I’m on holiday in Rome just after high school graduation. I join a tour organized by the youth hostel I’m staying at. After a long trek through the Eternal City, as we go back to the hostel, a boy not much older than me approaches our tour guide.

Boy: “Excuse me, but I want to know: are you Roman?”

Guide: “Well, not quite. I’m Sabinian, but I’ve lived in Rome for years.”

Boy: “Oh, I see. So, can you tell me where I can find the reservation?”

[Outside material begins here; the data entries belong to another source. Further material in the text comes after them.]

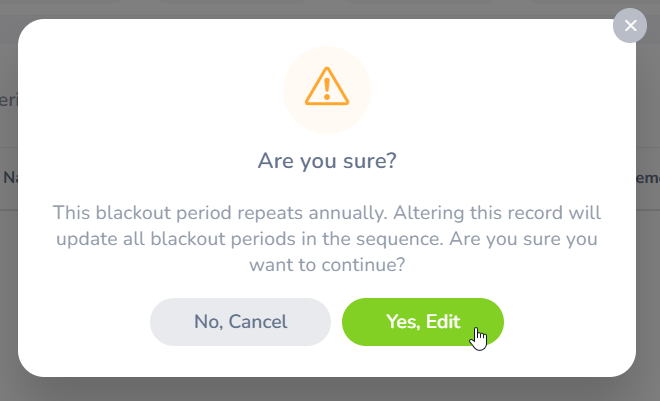Cancel the blackout period edit

(x=240, y=322)
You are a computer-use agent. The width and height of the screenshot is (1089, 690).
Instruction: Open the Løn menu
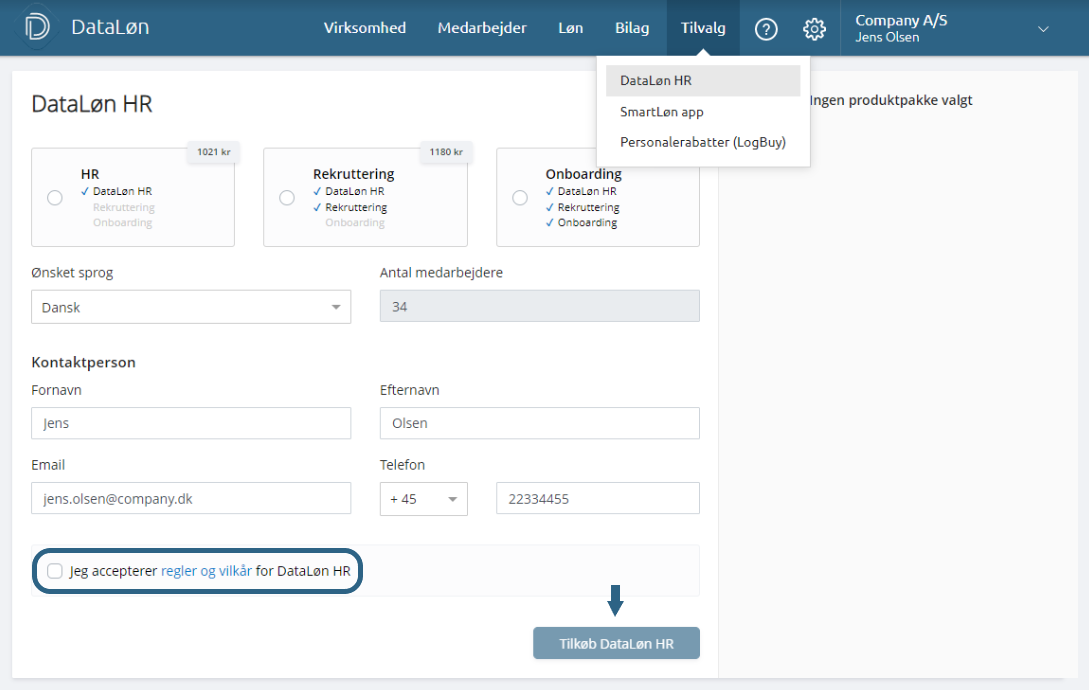tap(570, 28)
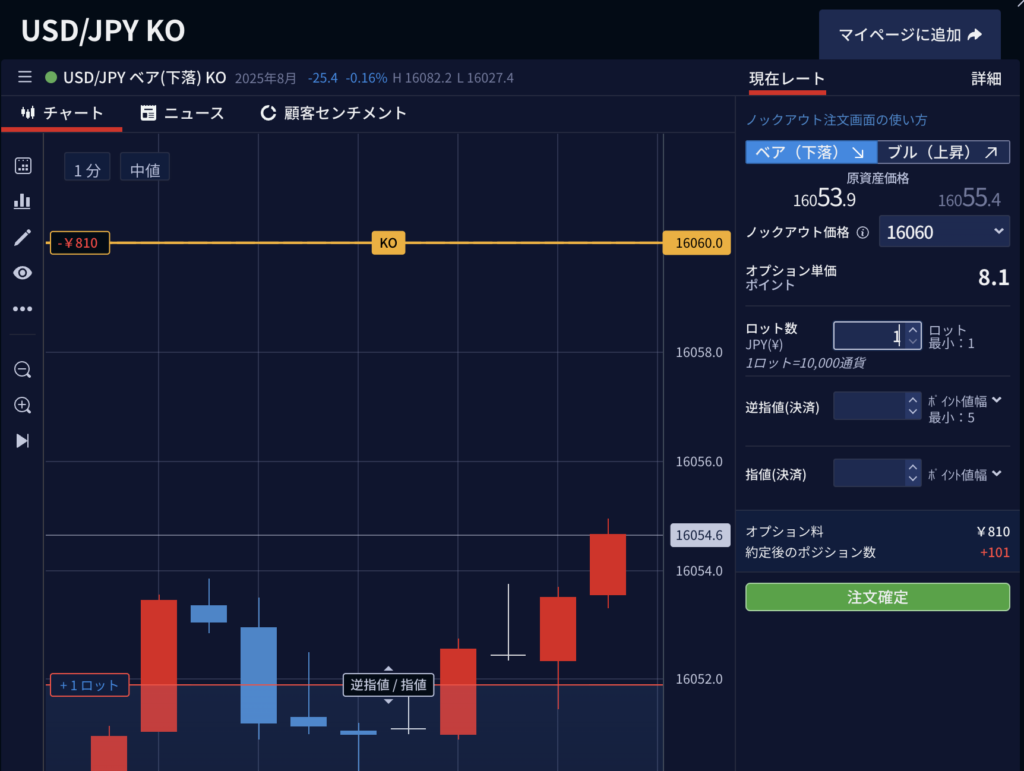Select ブル（上昇） direction
This screenshot has height=771, width=1024.
(943, 152)
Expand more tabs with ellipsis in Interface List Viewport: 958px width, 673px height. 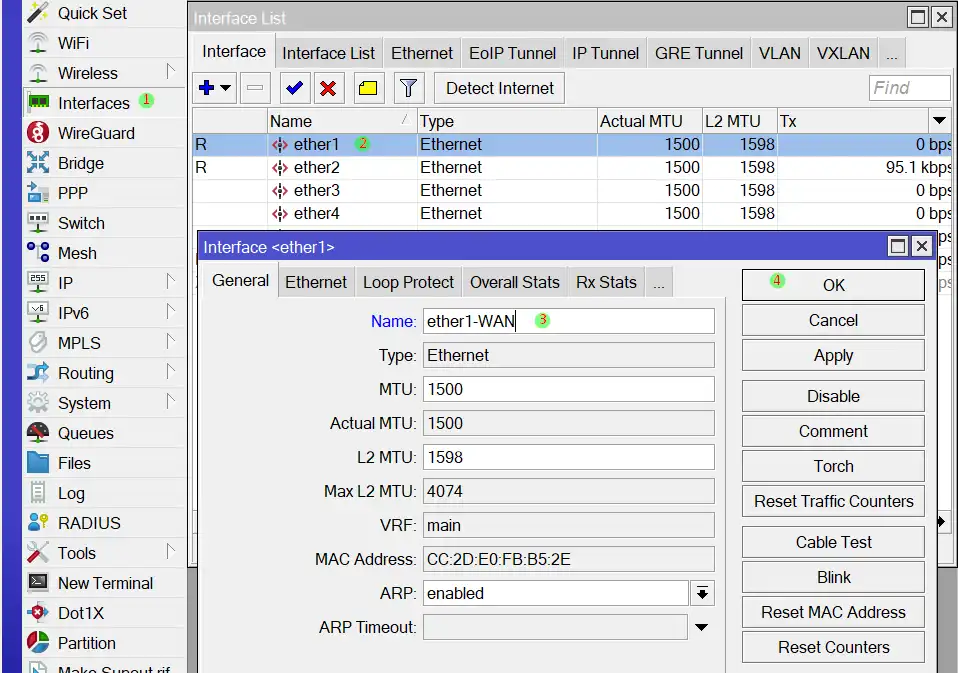pos(891,53)
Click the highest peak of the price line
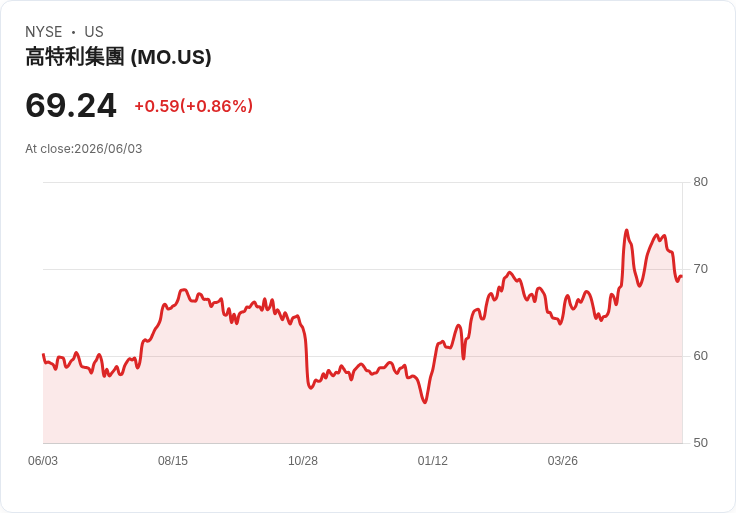This screenshot has width=736, height=513. pyautogui.click(x=626, y=230)
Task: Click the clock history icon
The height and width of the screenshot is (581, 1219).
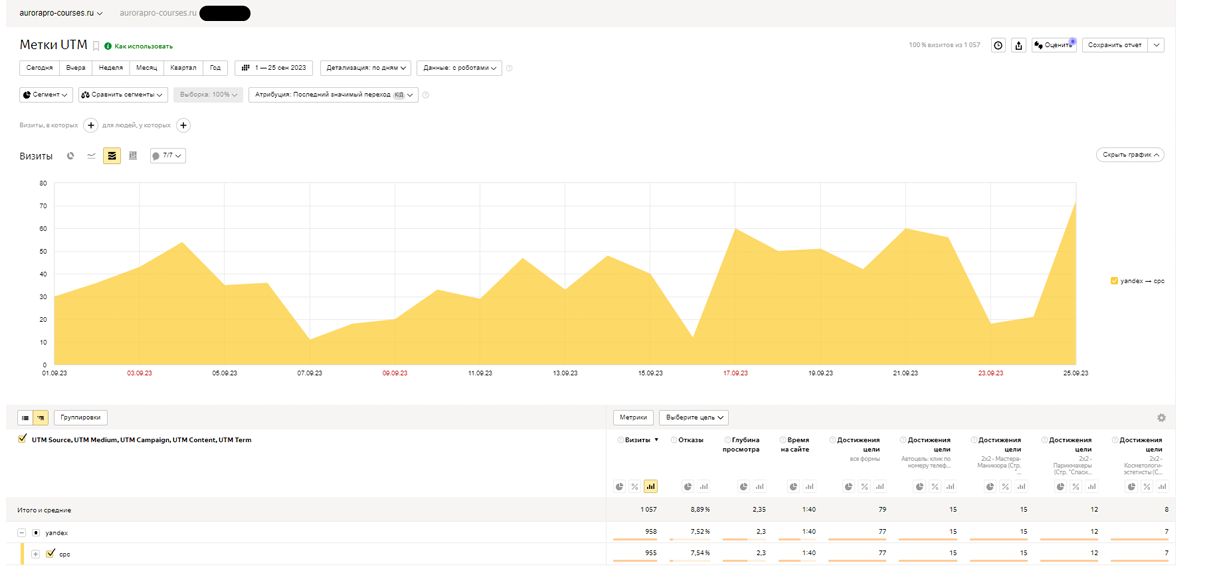Action: click(998, 45)
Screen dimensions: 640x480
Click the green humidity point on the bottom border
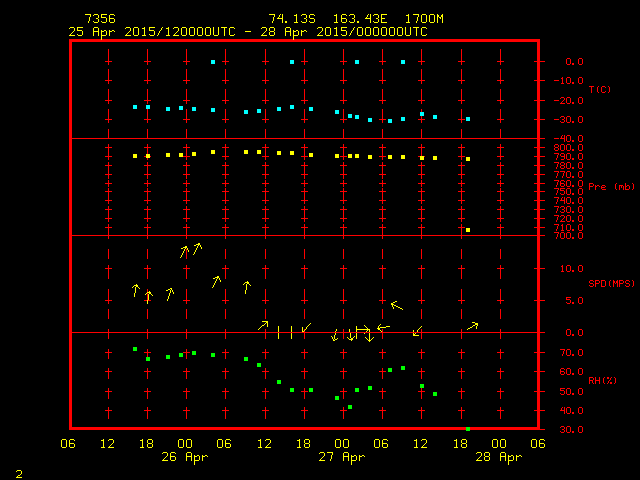468,429
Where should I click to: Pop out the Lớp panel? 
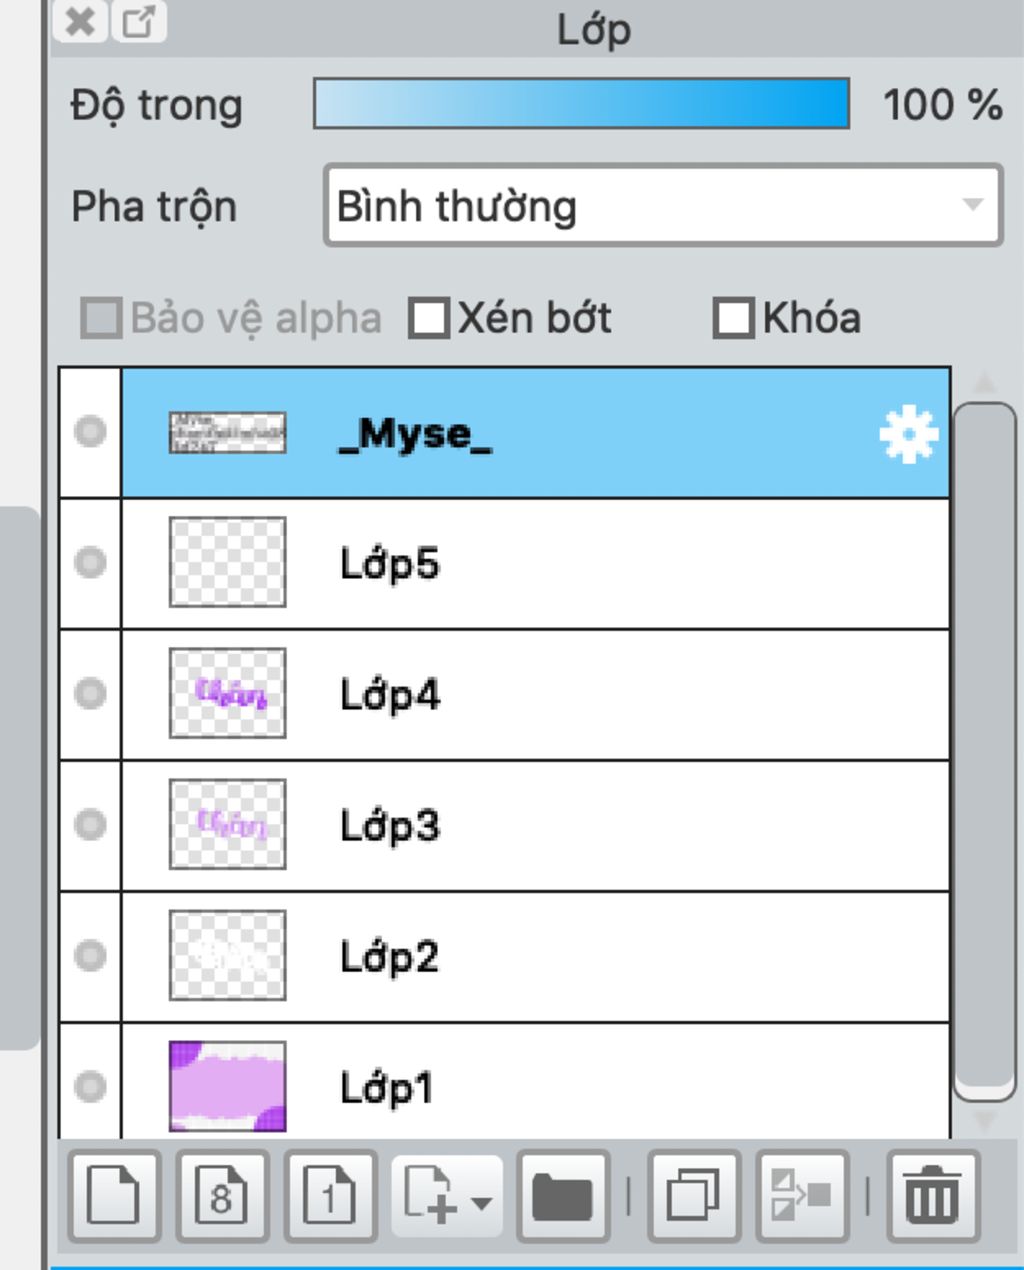coord(139,21)
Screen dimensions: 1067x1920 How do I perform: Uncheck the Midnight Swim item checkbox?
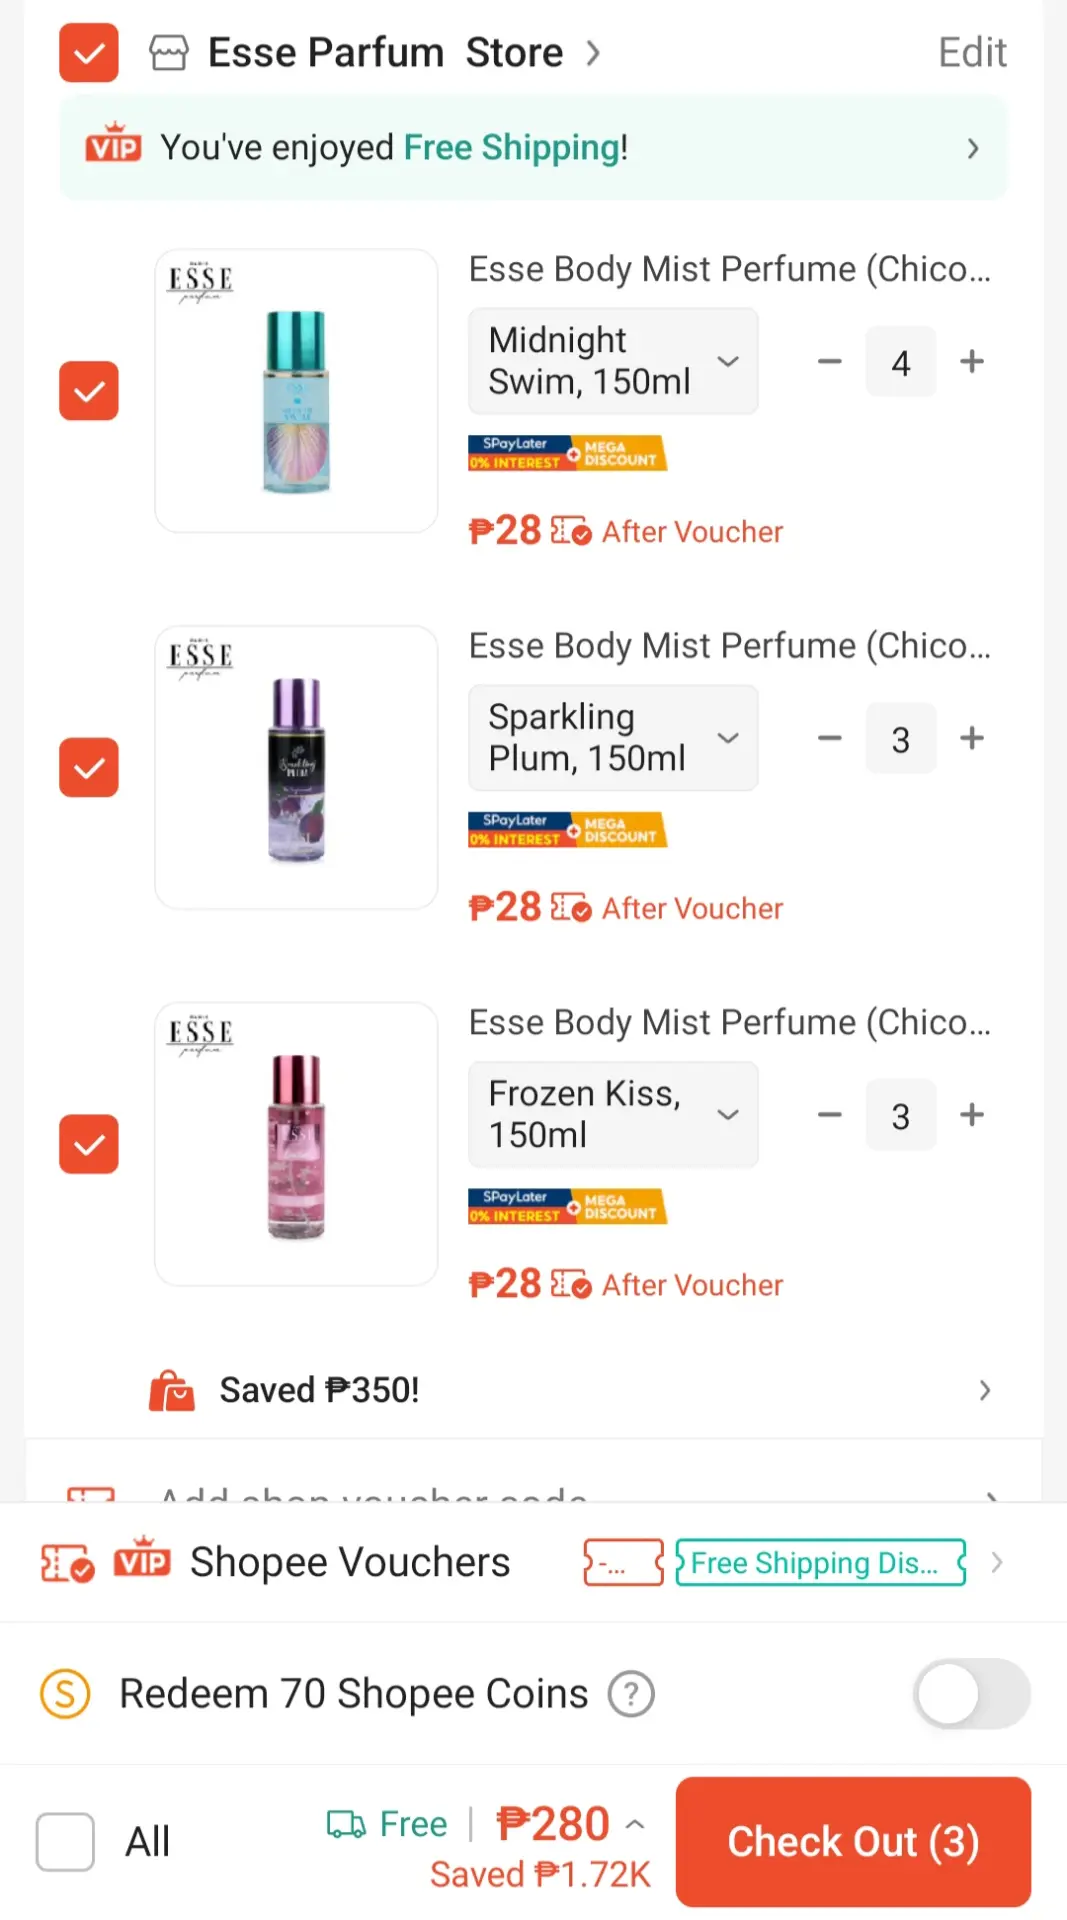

Guide: *Puzzled* “The reservation? What do you mean, exactly?”

Boy: “Y’know, the place where Romans live, and they all dress up in togas and have gladiatorial fights in. Those reservations.”

Guide: “I… I’m pretty sure there isn’t one.”

Boy: “So they demolished it when they banned traditional costumes last year? That’s s***ty as h***. At least they’ve been protesting about it pretty well.”

Guide: “Wait, what? What are you talking about? There’s a law against people dressing up as centurions, but…”

Boy: “But what? Aren’t you proud of your heritage?”

Guide: “If I wasn’t, I wouldn’t work as a guide, but what does that have to do with anything?”

Boy: *Shaking his head* “Never mind, then.”

The guide shrugs and carries on as usual. When we all get back to the hotel, I approach the boy.

Me: “What were you trying to ask to [Guide]? I’m not sure I understood your train of thought.”

Boy: “I wanted to visit the Roman reservation, that’s all, but apparently Italians are too racist to treat the Romans any better.”

Me: “But Italians are descended from the Romans; how’s that even possible?”

Boy: “Explain yesterday’s protest, then.”

He then went on ranting about racism and cultural appropriation. I tried to look up the protest he was talking about, but, as it turned out, it was the 21st of April, which is Rome’s birthday, and has a parade of Roman-era reenactors going down the streets around the Colosseum. But I still don’t understand how he could even think Romans were still existing as a separate population!